The upcoming Brad Pitt-starring racing drama F1 will boast one of the most high-profile soundtracks of 2025, and the compilation rollout gets kicked off with “Lose My Mind,” a shimmering, synth-drenched club track (courtesy of producer Ryan Tedder) that showcases Don Toliver’s silky melodic streak and Doja Cat’s chest-thumping rhyming, a few years after the latter scored a top 10 hit with her Elvis theme “Vegas.”

Bailey Zimmerman feat. Luke Combs, “Backup Plan” 

“Getting back up — that’s the only backup plan you need,” Bailey Zimmerman declares on “Backup Plan,” the empowering new single that seems tailor-made for end-of-workout playlists to give you that extra bit of motivation. After Zimmerman teamed up with BigXThaPlug on the top 10 hit “All the Way,” Luke Combs serves as his co-pilot here, with the fellow country star’s rumbling voice turning into the perfect foil.

Selena Gomez & Benny Blanco, I Said I Love You First… And You Said It Back 

In addition to a few stray tracks and remixes, the real appeal of I Said I Love You First… And You Said It Back, the deluxe edition of Selena Gomez and Benny Blanco’s collaborative full-length from March, is “Talk,” a cheeky new single that reanimates Cake’s beloved 1998 single “Never There” for a new generation of pop fans, complete with halting lyric delivery and slinky alt-rock arrangement.

Quavo feat. Takeoff, “Dope Boy Phone” 

The tirelessly prolific recording run of Migos in the 2010s and early 2020s has resulted a slew of unreleased material seeing the light of day following the tragic passing of Takeoff in 2022, and “Dope Boy Phone,” Quavo’s new single featuring a posthumous appearance by his nephew and group mate, sounds as fresh as any of the rap group’s earth-rattling hits, including those on the pair’s underrated joint project Only Built for Infinity Links.

Fuerza Regida, 111XPANTIA 

A press release for Fuerza Regida’s 111XPANTIA describes the new project as “pure Fuerza from start to finish”: with 12 songs and zero features, the album does indeed offer an unadulterated version of the Mexican music superstars’ aesthetic, full of carefully constructed arrangements and harmonies that encourage the listener to join in after a few listens.

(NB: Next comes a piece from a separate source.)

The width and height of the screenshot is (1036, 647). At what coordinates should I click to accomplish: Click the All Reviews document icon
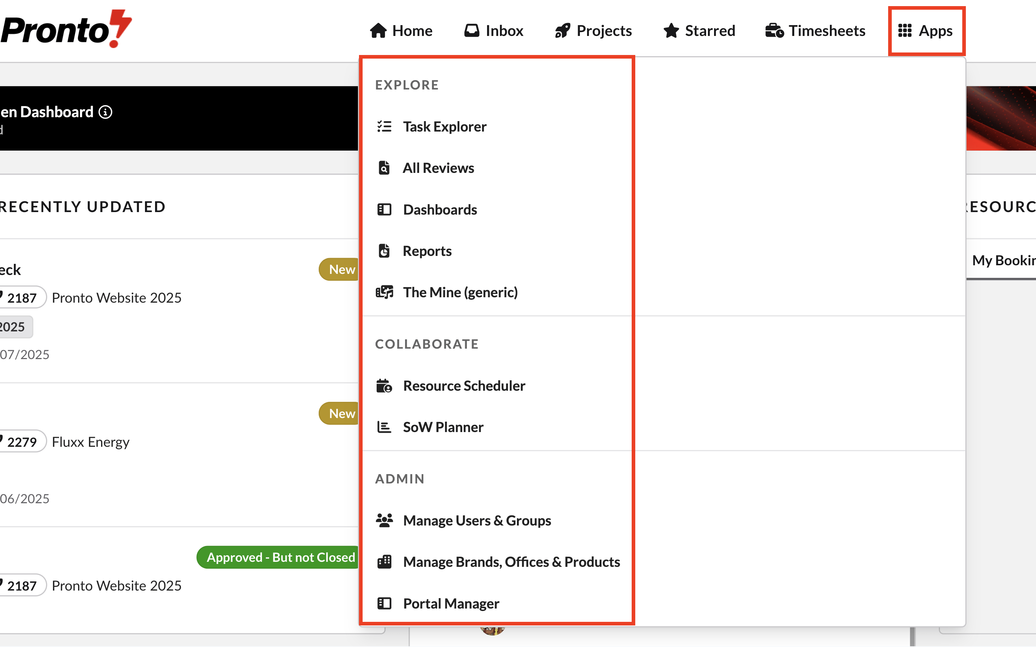[x=384, y=168]
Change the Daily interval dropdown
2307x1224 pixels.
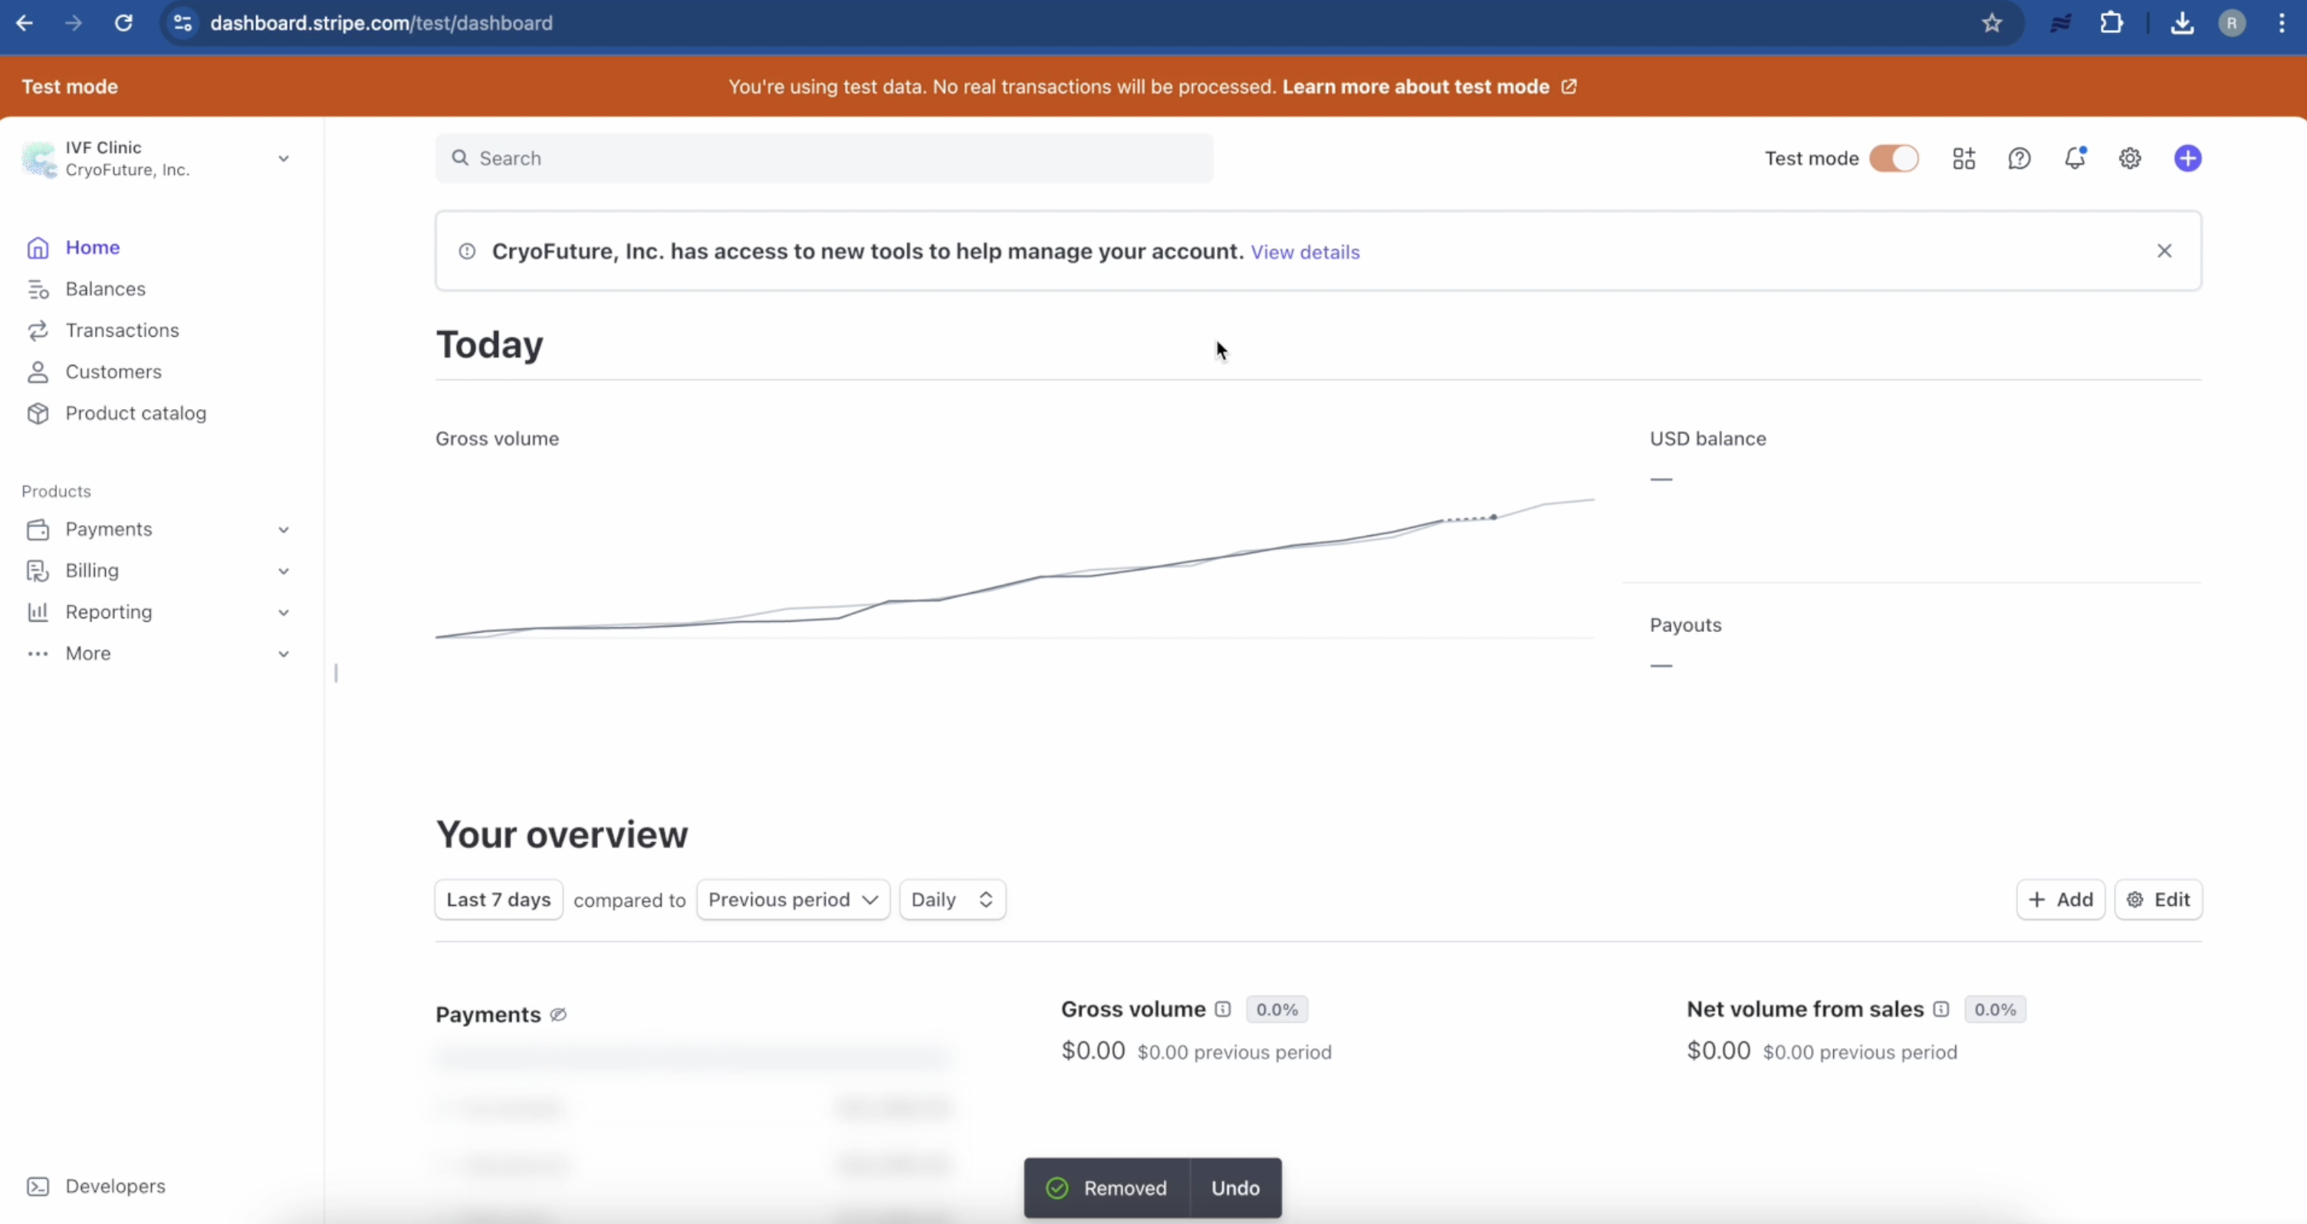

Editor’s Pick: Key Glock, Glockaveli 

Key Glock’s excellent new album may include an update of Three 6 Mafia’s “Stay Fly” on the single “Blue Devil,” but the rapper was already carrying on the tradition of Memphis hip-hop long before Glockaveli: through his recent mixtapes and particularly his critical work with Young Dolph, Key Glock has demonstrated an unflappable delivery and ear for effective production, and his new album feels like the mainstream arrival for an artist who’s already been putting in the work.